La pratique des CJIP environnementales ne neutralisera pas nécessairement cette évolution. Bien au contraire, si elles sont utilisées de façon exigeante, elles peuvent devenir l’un des vecteurs d’effectivité de ces nouvelles normes, en accélérant la sanction et la mise en conformité des entreprises.
Tout se jouera dans les années à venir dans l’équilibre concret entre trois pôles :
- l’ambition des textes internationaux et européens,
- le sérieux des dispositifs de vigilance et de compliance des entreprises,
- et le degré d’exigence des autorités de poursuite dans l’usage de la justice négociée.
Pour les entreprises, le message est clair : considérer ces évolutions comme un simple durcissement répressif serait une erreur.
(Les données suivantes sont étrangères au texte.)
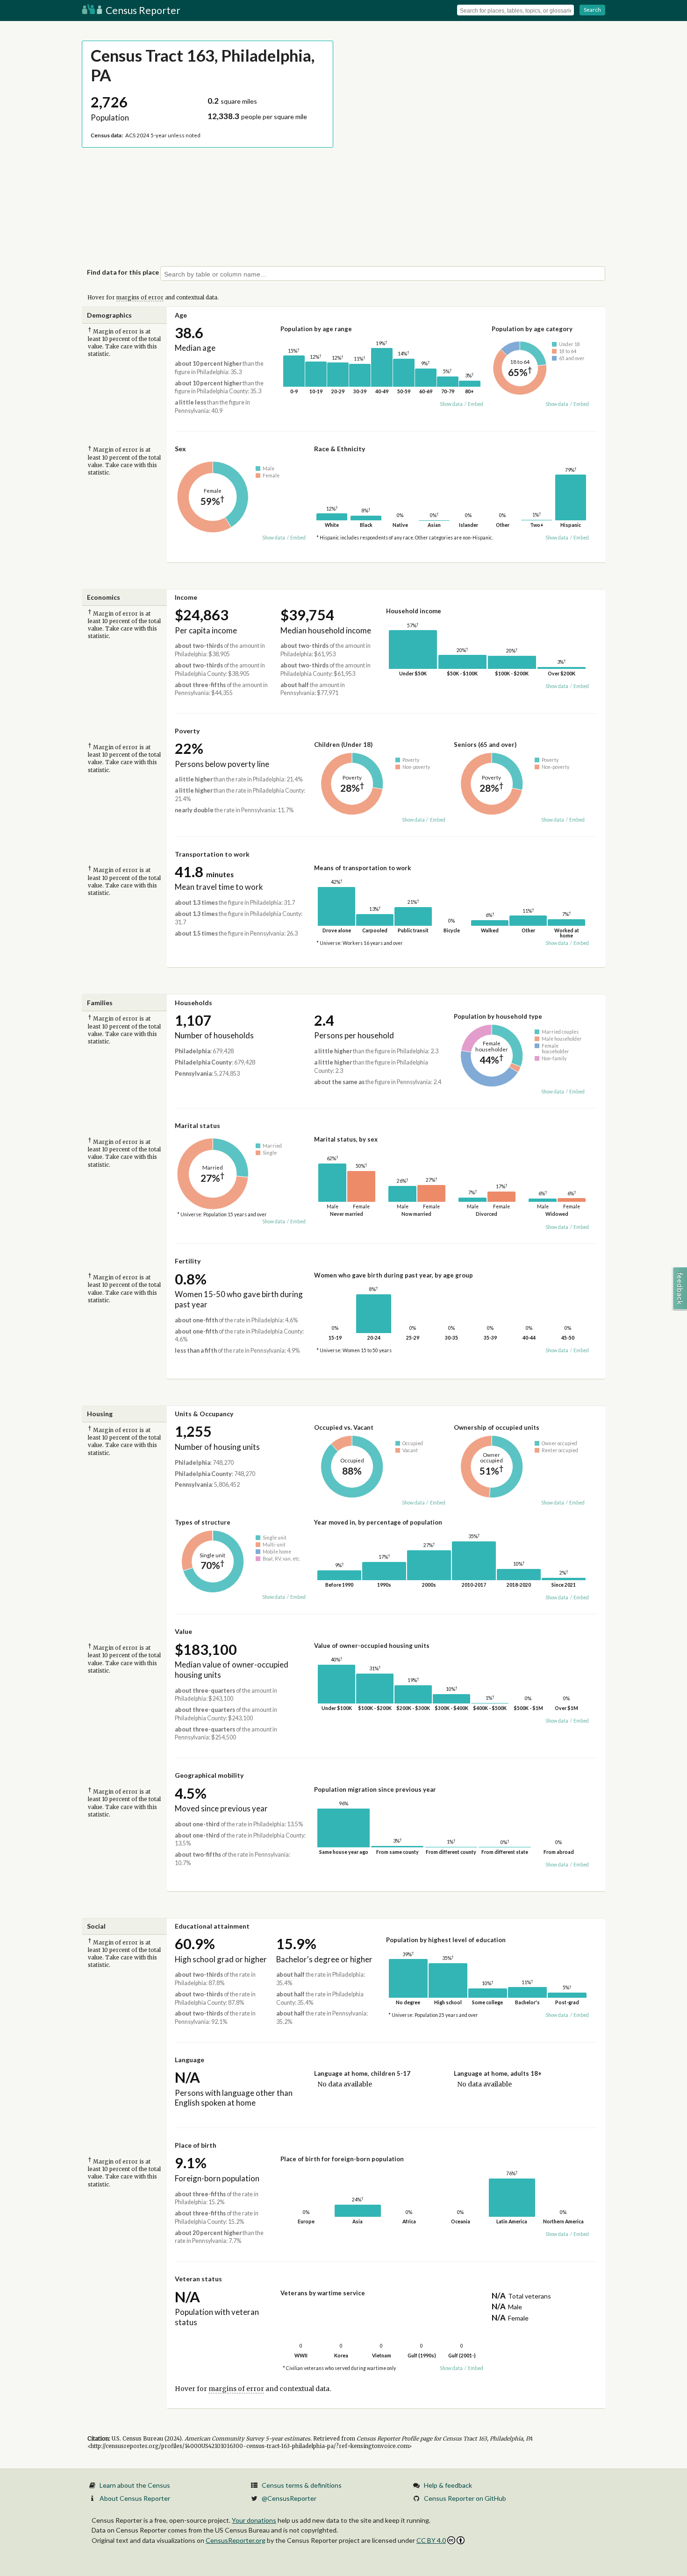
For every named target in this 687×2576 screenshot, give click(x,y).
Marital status (197, 1125)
C’est une transformation structurelle du cadre d’exercice des affaires. Celles qui intégreront rapidement cette nouvelle donne, en alignant pénal, vigilance et stratégie, seront mieux armées, qu’il s’agisse d’éviter les contentieux ou de les traverser.
Toutefois, il convient de rappeler que, malgré l’ambition indéniable de ce nouvel instrument, la Convention n’est pas encore entrée en vigueur, et qu’une initiative similaire adoptée en 1998 (sur la protection de l’environnement par le droit pénal) était restée lettre morte faute de ratifications suffisantes. Cela invite à la prudence quant à la portée concrète du texte à court terme.